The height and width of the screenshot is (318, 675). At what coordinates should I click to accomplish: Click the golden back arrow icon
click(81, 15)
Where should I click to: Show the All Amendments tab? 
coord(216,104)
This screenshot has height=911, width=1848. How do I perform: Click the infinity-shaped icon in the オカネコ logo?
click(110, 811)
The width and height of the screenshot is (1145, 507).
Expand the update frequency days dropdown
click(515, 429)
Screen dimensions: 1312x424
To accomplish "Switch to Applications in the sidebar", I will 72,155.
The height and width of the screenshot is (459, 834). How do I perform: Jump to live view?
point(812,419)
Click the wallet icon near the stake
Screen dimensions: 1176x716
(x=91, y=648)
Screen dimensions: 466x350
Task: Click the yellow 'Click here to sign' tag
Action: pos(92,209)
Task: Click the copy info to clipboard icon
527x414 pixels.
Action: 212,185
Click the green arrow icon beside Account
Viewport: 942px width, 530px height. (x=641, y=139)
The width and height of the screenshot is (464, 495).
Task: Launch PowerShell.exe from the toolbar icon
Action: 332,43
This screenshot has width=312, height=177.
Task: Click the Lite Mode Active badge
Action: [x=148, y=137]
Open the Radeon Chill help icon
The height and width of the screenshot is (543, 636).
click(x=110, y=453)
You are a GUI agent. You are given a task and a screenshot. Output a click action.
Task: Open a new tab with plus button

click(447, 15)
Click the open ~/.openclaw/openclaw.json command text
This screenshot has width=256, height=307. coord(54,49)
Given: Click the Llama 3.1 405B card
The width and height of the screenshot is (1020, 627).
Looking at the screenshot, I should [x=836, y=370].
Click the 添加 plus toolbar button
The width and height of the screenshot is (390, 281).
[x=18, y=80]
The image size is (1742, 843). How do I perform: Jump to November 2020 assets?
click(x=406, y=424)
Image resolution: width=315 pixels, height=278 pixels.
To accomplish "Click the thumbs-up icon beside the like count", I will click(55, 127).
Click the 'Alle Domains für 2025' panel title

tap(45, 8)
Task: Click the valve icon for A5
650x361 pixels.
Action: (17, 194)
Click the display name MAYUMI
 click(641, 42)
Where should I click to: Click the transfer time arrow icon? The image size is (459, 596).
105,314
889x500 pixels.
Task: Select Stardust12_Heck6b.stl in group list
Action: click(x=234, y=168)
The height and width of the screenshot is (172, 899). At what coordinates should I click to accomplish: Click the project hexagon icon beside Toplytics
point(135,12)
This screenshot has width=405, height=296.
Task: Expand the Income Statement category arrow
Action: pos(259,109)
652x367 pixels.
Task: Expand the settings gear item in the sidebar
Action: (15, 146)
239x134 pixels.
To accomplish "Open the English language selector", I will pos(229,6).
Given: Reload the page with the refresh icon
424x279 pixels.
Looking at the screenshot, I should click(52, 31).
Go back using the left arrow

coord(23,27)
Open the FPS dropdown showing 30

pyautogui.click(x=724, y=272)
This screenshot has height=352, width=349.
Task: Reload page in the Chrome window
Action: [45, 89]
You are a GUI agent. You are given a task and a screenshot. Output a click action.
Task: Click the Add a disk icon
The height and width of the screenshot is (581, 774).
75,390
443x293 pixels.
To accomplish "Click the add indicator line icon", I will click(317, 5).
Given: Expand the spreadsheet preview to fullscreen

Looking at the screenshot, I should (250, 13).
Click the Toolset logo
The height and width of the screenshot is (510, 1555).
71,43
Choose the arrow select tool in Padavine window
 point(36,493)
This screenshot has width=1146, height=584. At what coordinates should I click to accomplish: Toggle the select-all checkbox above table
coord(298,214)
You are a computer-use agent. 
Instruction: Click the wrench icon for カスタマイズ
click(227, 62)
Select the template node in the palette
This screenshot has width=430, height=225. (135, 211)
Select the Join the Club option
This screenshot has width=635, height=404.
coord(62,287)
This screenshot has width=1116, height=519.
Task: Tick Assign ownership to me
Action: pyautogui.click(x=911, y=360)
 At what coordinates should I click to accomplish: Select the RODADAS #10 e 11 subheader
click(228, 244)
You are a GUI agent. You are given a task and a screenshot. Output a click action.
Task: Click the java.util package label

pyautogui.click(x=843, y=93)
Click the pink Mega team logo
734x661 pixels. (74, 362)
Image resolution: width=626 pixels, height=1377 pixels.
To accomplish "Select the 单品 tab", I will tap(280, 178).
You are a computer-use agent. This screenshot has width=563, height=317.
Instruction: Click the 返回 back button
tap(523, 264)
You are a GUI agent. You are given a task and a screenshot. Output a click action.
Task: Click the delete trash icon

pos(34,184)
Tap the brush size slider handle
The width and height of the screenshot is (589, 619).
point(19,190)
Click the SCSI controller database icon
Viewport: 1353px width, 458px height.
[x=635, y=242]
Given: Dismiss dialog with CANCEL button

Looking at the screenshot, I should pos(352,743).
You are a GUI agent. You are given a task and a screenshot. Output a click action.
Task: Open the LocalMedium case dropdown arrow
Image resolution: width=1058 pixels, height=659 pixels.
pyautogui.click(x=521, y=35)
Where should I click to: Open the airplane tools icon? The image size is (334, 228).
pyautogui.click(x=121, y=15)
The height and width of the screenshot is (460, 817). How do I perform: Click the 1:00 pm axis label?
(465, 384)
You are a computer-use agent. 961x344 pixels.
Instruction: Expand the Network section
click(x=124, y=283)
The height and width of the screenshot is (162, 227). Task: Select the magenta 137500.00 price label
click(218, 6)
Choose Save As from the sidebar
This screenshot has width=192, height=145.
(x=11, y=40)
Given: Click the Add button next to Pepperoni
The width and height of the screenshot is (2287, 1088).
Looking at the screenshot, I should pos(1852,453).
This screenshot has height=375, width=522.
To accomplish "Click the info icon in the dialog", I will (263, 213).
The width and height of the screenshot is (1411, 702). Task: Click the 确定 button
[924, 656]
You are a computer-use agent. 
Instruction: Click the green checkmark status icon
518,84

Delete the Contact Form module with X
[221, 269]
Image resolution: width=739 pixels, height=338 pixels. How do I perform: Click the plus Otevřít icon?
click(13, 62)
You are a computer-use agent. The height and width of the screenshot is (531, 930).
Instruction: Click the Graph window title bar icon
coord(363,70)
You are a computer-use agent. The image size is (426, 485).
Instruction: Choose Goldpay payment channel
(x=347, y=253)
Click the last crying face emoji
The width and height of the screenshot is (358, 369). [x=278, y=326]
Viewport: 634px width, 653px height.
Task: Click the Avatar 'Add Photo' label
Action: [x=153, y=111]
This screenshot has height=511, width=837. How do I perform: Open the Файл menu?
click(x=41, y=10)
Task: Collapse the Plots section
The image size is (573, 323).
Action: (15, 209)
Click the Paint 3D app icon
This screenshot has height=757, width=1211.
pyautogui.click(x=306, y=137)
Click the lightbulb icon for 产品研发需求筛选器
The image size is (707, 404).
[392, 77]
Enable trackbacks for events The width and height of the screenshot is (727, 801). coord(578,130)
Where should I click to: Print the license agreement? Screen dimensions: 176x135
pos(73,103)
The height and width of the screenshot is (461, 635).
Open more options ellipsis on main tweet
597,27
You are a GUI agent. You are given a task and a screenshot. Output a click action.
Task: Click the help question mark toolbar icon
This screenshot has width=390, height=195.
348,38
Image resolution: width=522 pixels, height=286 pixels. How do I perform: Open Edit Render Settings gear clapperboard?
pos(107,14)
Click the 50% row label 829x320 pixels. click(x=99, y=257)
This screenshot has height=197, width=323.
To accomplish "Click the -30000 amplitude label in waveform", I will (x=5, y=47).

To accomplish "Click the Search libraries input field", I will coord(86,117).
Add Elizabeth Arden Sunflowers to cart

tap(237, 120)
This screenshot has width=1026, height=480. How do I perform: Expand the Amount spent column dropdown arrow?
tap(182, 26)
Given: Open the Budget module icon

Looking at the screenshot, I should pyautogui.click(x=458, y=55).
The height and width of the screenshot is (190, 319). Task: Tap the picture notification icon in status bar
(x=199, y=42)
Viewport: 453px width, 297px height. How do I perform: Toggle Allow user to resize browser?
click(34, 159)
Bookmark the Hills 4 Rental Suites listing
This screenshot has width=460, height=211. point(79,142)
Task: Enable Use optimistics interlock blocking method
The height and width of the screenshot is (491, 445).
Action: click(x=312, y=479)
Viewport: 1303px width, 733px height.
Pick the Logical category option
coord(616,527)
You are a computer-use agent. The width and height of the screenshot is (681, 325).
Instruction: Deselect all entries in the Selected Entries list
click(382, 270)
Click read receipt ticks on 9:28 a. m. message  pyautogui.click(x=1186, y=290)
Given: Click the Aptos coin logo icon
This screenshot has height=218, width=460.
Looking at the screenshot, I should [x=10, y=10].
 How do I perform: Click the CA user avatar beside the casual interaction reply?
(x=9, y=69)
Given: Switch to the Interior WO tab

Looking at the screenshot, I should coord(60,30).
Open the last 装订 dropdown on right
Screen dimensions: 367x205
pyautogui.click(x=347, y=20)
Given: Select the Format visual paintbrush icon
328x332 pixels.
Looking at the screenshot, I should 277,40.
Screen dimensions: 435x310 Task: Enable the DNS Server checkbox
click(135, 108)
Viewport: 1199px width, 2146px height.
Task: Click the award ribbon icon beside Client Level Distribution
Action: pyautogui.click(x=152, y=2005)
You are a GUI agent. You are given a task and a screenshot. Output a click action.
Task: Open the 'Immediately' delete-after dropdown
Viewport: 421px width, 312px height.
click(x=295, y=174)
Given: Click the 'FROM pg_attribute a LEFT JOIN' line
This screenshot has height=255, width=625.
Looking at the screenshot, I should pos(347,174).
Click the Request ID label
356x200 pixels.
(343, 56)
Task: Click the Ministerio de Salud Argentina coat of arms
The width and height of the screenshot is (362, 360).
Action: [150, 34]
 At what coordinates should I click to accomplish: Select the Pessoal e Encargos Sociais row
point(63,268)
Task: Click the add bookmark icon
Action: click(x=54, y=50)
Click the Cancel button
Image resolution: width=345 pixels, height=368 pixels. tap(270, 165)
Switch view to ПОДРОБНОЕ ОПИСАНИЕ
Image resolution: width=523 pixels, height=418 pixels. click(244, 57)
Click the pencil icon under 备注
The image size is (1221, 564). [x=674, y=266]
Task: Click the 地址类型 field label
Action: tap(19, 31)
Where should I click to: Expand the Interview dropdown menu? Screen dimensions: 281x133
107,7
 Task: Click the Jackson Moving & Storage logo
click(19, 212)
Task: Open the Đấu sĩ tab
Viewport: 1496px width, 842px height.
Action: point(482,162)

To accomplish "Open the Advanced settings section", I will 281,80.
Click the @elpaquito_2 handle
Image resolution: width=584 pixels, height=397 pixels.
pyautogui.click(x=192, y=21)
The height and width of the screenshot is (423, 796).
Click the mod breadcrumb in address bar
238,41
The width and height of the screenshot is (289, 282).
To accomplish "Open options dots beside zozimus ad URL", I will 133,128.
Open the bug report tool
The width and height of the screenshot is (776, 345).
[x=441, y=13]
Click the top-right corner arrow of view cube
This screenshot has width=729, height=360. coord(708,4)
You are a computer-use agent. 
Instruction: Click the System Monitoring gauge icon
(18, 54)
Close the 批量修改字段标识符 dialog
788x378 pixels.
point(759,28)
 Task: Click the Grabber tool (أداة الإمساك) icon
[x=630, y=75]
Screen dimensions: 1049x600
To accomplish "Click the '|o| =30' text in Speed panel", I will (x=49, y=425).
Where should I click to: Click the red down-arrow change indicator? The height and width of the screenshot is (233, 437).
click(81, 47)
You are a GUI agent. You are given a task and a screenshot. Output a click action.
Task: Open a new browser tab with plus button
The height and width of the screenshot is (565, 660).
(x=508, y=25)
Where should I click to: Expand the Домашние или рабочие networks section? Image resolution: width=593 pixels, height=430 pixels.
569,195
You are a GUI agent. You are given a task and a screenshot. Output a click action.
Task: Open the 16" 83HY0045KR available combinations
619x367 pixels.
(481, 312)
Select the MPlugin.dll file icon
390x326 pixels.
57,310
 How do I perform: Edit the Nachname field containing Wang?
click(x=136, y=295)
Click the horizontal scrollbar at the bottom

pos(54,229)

——————————

## [To do]
Please count the lines in the data that include the word "info" and report the number by itself.

## [Task result]
2